While Richard Branson is dominating headlines as the first billionaire astronaut, one of his companions made history of her own: Sirisha Bandla became just the third Indian woman to launch into outer space on Sunday.
Bandla, an aeronautical engineer and vice president of government affairs at Virgin Galactic, was born in India and raised in Houston. According to NDTV, the graduate of Purdue’s School of Aeronautics and Astronautics always wished to become a NASA astronaut.
She could not do so, however, because of her poor vision. She instead earned an MBA at George Washington University and joined Virgin Galactic’s government affairs department.
“I was speechless.
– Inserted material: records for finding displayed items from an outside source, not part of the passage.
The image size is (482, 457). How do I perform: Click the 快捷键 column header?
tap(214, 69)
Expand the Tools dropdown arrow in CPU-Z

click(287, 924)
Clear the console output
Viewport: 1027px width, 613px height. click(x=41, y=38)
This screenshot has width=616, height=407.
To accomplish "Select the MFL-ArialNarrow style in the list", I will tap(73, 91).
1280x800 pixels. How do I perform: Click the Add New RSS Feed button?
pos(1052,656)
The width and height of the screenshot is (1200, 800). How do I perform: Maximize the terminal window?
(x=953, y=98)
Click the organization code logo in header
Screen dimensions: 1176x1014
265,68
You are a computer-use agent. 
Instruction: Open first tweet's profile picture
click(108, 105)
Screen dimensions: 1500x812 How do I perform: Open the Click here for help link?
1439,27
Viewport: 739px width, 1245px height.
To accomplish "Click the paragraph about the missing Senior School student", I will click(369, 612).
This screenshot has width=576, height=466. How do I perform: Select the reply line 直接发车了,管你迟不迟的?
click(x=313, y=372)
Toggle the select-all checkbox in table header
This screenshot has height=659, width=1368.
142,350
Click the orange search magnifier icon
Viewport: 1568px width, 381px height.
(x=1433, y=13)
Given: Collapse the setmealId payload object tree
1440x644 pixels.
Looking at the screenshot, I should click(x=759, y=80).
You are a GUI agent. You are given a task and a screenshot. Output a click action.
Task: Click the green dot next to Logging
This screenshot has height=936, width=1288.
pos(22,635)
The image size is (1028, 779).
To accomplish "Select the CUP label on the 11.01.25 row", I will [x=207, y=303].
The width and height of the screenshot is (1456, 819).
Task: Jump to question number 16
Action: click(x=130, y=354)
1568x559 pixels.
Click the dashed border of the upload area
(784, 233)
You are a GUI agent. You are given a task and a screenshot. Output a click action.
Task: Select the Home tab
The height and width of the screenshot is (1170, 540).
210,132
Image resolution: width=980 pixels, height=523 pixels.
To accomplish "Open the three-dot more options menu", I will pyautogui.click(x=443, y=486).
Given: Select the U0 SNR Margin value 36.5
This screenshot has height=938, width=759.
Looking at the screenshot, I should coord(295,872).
I think that that probably captured it very well,” Bandla said in a video of learning about her chance to go to space.
Bandla did not sit idle during the journey to space, CNN News18 reported. She operated data collection for a NASA research experiment on the Unity 22 flight by activating “plant-filled tubes.”
Bandla served as one of six crewmates aboard the VSS Unity. According to the Wall Street Journal, the plane was shuttled through the atmosphere by a larger aircraft before detaching and using an onboard rocket to fly to outer space.
The plane reached a height of over 50 miles above the ground before briefly suspending and eventually gliding down to Earth.
Bandla said she hopes her achievement can set a precedent for more people from underrepresented backgrounds to go to space. According to Newsweek, she told the spaceflight mentorship program Matthew Isakowitz Fellowship that women and people of color are still rarities in the field.
“I don’t often see students that look like myself in this industry just yet,” she said.